Gericht: Oberlandesgericht Köln
Urteil verkündet am 01.10.1999
Aktenzeichen: 19 U 34/99
Rechtsgebiete: StVO, StVG, ZPO


Vorschriften:

StVO § 9 Abs. 1 S. 4
StVO § 9 Abs. 5
StVO § 5 Abs. 3 Ziff. 1
StVG § 17 Abs. 1
ZPO § 92 Abs. 1
ZPO § 708 Nr. 10
ZPO § 713
Leitsatz:

Die Regeln des gegen den Auffahrenden sprechenden Anscheinsbeweises greifen nicht ein, wenn unstreitig ist, dass der Vorausfahrende nach links auf ein Grundstück abbiegen wollte, so dass die Vorschrift des § 9 Abs. 1 S. 4 und § 9 Abs. 5 StVO Platz greift.

Genügt der Abbiegende einerseits nicht seiner doppelten Rückschaupflicht und überholt der Nachfolgende andererseits bei unklarer Verkehrslage, so rechtfertigt dies eine Haftungsverteilung von 50 : 50.

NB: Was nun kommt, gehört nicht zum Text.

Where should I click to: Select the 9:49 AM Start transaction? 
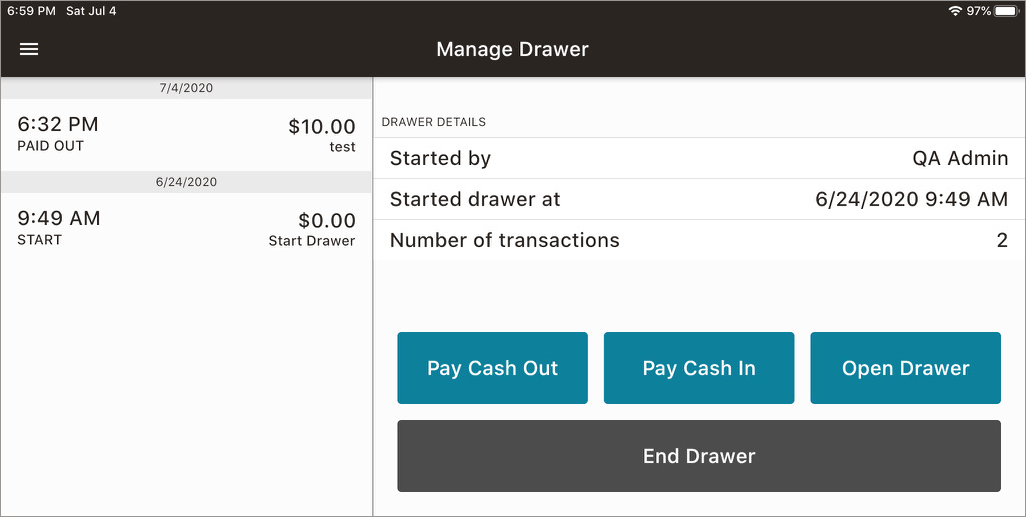(x=186, y=229)
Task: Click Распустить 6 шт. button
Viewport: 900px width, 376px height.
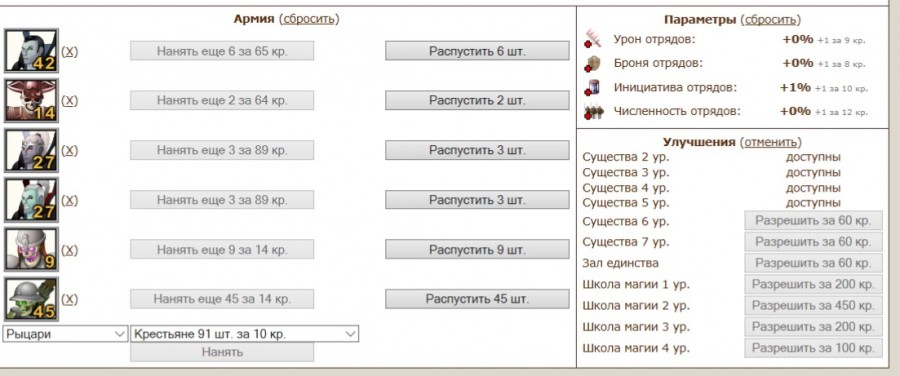Action: (477, 51)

19 U 34/99 21 O 447/97 LG Köln

Anlage zum Protokoll vom 1. Oktober 1999

Verkündet am 1. Oktober 1999

als Urkundsbeamter der Geschäftsstelle

OBERLANDESGERICHT KÖLN

IM NAMEN DES VOLKES URTEIL

In dem Rechtsstreit

hat der 19. Zivilsenat des Oberlandesgerichts Köln auf die mündliche Verhandlung vom 10. September 1999 durch die Richter am Oberlandesgericht Pütz und Gedig und die Richterin am Oberlandesgericht Caliebe

für Recht erkannt:

Tenor:

Auf die Berufung der Beklagten wird das Urteil der 21. Zivilkammer des Landgerichts Köln vom 15.1.1999 - 21 O 447/97 - unter Zurückweisung des weitergehenden Rechtsmittels teilweise abgeändert und wie folgt neu gefaßt:

Die Beklagten werden als Gesamtschuldner verurteilt, an die Klägerin 22.288,11 DM nebst 4 % Zinsen seit dem 17. Juli 1997 abzüglich am 18.3.1999 gezahlter 14.858,74 DM zu zahlen.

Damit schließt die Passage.